Le Cercle des Ornais de Paris

Ce Cercle a pour dessein de constituer sur la place parisienne un véritable réseau d’influence et d’excellence au bénéfice de l’Orne et des Ornais.

Chrystel Nadeau-Gonnet, la tête dans les nuages

A 32 ans, l’Ornaise compte parmi les rares femmes pilotes de chasse en France. Une passion pour le ciel et l’aviation née sur les pistes de l’aérodrome d’Alençon. Parcours.

 C’est ce qui s’appelle passer en coup de vent. Chrystel Nadeau-Gonnet a déjà survolé, à quelques occasions, l’aérodrome d’Alençon à bord de son Mirage F1. Un salut aux membres de l’Aéroclub qui, à plus de 800 h/km, ne dure pas plus de quatre secondes. « Ils savent que c’est moi, je les préviens », sourit-elle. Un clin d’œil à ceux qui l’ont vu évoluer jusqu’à devenir pilote de chasse, en 2005.

C’est dans l’Orne, où elle a grandi, que Chrystel Nadeau-Gonnet a commencé à voler de ses propres ailes. « Adolescente, j’ai eu envie de prendre de la hauteur, se souvient-elle.
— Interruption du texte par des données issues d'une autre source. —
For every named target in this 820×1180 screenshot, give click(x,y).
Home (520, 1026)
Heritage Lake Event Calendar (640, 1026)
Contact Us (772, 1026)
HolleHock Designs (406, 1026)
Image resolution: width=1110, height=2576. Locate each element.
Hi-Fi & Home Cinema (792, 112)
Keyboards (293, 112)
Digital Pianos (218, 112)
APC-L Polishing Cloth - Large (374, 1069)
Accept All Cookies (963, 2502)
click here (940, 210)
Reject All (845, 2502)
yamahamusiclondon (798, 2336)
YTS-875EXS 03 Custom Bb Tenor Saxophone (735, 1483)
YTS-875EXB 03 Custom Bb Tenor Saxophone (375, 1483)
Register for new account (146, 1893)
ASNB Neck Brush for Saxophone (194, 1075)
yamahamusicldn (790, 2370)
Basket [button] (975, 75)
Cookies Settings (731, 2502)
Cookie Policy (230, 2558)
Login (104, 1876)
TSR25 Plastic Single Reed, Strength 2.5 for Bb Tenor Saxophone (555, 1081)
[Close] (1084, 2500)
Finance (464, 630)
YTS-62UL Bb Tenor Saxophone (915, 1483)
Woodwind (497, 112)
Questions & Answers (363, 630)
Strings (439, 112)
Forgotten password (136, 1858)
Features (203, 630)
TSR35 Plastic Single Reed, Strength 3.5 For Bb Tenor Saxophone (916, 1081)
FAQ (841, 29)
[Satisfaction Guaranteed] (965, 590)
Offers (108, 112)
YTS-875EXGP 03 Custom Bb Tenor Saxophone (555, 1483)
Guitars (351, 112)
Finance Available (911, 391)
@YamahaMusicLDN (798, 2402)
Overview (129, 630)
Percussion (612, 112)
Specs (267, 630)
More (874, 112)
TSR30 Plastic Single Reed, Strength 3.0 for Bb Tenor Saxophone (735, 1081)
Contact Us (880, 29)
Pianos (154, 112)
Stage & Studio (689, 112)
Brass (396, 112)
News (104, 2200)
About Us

Voler, c’était comme un rêve pour moi ». Dès son entrée au lycée Alain, à Alençon, elle suit des cours, le mercredi après-midi pour obtenir son Brevet d’Initiation en Aéronautique. Un sésame pour apprendre à piloter au sein de l’aéroclub de la ville. Elle décroche son brevet de pilote privé, deux ans plus tard, à 18 ans à peine…

 « En tant que femme, je n’y avais pas pensé »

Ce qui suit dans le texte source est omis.